What is the difference in UK? Order! Everything is so organised. Laboratories have the necessary equipment and reagents and training is really good. There is nothing as frustrating as going to work and there are no reagents so one ends up sitting and doing nothing literally the whole day. It was different at Wellcome Trust but in government hospital laboratories it is dismal. Professionalism is another big point in UK. There are standards that are followed by everyone in the UK so all hospital laboratories tend to do similar things/procedures.
What do you think needs to happen in Kenya? Laboratory work should be standardised and all the private laboratories need to be monitored fairly. There is also too much corruption and that is the biggest problem as you will find that laboratories that are not up to per are still open and testing samples! This is because someone has not done their job and just ended up taking a bribe. Corruption is the biggest evil in the Kenyan society and Africa in general. All the colleges/ universities training laboratory technologists or medical personnel in general need to be accredited and in the present time there are a lot of these that are mushrooming and not meeting the required standards. So you find that “half-baked” medical personnel are entering into the system and not having a clue of what is required of them. It is a vicious cycle really!
What are the long-term consequences of other trained staff leaving Kenya? The country has lost so many well-trained medical personnel and it’s mostly due to frustration. What has resulted is poor quality of healthcare to those who cannot afford private hospitals. This will go on and on as long as the working conditions of the healthcare personnel is not good. There are people dying from diseases that can be treated from a single dose of antibiotics, for example. Life expectancy will reduce in the low income earners and the unemployed / poor population – it is already very low at about 63yrs.

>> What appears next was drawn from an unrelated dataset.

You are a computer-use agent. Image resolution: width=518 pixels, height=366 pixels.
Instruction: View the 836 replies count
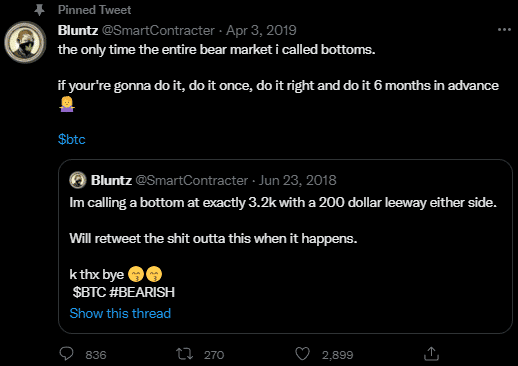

Would you go back if the pay and conditions were better? Yes, we would. But they would have to meet my expectations. Having experienced what proper healthcare is in the UK we think we would expect to be paid much better and also to have good working conditions. The weather and food is fantastic and with the right conditions it would be just the perfect place to be. We know so many British citizens who are working in Kenya as expatriates and have not been back to UK for years or some just come to visit and go back. It is because they know what they are enjoying in Kenya is hard to come by in the UK.
I would to thank Aaliyah and Bititi for their openness and honesty regarding this issue. Both felt very strongly about the lack of prospects for healthcare workers in Kenya and how their country had suffered as a result. Let`s hope RESULTS UK can bring this to the issue greater attention of our Government and start the ball rolling.